TASK ITEM:
Read the records below and copy each line that contains "agent".

SUPPLIED ENTRIES:
Content starts
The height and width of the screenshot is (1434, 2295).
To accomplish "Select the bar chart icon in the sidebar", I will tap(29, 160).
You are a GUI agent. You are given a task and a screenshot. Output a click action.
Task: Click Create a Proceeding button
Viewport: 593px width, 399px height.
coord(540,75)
Content ends
Content starts
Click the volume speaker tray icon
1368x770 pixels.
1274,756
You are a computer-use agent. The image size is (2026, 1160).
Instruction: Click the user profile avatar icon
Content ends
EXPECTED ANSWER:
You are a GUI agent. You are given a task and a screenshot. Output a click action.
You are a computer-use agent. The image size is (2026, 1160).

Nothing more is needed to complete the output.